Stored data
◇ ◇ ◇ ◇ ◇ ◇ ◇

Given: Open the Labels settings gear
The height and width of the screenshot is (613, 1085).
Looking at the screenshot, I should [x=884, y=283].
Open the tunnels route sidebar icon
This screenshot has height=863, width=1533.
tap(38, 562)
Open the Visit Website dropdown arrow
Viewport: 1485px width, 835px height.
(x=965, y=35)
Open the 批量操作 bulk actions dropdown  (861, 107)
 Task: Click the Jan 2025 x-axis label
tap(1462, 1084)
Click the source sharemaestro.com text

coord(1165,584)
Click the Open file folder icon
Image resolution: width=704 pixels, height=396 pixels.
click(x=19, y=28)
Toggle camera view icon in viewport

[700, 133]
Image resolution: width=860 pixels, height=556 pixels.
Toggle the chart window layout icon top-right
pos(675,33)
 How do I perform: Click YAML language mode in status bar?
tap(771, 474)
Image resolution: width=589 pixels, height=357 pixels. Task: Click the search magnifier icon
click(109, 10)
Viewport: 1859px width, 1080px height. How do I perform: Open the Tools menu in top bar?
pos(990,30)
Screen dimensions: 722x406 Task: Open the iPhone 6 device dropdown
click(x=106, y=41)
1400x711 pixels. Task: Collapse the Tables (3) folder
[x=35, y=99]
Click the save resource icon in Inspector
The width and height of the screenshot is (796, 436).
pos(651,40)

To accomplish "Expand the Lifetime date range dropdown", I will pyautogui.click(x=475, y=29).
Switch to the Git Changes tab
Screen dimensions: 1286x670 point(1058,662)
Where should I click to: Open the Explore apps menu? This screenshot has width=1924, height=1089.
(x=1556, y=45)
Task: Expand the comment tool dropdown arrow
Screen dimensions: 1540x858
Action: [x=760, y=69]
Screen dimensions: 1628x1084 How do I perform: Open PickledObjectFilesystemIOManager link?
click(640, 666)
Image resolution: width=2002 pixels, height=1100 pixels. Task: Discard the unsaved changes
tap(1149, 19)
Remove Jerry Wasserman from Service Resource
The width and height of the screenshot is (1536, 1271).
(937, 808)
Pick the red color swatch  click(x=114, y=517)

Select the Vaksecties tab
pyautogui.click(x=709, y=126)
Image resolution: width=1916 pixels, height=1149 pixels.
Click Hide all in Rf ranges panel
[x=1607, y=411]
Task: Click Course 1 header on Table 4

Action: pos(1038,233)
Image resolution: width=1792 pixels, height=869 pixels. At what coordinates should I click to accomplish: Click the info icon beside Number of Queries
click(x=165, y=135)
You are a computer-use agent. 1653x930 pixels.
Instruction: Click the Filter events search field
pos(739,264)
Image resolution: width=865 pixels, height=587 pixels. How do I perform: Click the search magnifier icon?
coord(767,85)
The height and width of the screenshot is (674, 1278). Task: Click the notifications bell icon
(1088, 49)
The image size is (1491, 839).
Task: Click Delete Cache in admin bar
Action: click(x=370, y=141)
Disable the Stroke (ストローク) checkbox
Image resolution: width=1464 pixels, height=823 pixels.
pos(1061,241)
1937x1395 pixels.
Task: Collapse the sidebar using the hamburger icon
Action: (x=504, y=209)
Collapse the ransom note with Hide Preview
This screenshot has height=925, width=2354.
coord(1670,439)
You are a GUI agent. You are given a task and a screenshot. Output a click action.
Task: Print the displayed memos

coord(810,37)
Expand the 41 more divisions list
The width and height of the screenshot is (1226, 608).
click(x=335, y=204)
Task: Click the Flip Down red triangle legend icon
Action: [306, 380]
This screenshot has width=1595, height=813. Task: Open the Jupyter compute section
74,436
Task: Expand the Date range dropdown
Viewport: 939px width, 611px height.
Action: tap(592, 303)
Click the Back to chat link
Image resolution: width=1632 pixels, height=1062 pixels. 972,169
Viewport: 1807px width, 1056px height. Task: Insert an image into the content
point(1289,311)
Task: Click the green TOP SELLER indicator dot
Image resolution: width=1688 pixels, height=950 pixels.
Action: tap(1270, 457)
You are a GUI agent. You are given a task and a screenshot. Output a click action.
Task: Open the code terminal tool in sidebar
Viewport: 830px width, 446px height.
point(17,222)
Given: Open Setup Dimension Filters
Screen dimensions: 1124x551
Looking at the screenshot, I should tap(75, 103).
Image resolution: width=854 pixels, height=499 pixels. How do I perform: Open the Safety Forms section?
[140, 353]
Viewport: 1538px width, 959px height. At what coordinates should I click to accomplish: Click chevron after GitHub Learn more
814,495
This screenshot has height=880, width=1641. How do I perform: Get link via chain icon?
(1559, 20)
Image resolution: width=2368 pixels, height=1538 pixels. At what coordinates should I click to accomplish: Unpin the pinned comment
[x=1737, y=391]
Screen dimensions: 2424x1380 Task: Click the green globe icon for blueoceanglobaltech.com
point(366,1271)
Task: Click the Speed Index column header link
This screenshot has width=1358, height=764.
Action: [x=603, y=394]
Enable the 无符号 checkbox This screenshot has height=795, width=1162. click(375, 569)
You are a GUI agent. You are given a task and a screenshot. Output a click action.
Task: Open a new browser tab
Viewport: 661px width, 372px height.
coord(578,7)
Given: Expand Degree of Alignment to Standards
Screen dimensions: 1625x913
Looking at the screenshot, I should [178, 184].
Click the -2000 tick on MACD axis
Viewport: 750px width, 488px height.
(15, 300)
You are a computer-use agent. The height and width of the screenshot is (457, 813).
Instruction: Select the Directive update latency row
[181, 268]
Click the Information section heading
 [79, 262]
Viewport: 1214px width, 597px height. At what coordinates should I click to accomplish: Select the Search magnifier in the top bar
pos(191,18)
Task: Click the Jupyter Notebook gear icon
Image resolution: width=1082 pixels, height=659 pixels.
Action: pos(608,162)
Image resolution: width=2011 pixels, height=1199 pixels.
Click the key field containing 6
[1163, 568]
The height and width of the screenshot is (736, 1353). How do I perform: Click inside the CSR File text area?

◇ ◇ ◇ ◇ ◇ ◇ ◇

== TASK DIRECTIONS ==
Beginning at the first line of the records, retype exactly every line up to and including the one with "Open the 批量操作".

== SOLUTION ==
Given: Open the Labels settings gear
The height and width of the screenshot is (613, 1085).
Looking at the screenshot, I should [x=884, y=283].
Open the tunnels route sidebar icon
This screenshot has height=863, width=1533.
tap(38, 562)
Open the Visit Website dropdown arrow
Viewport: 1485px width, 835px height.
(x=965, y=35)
Open the 批量操作 bulk actions dropdown  (861, 107)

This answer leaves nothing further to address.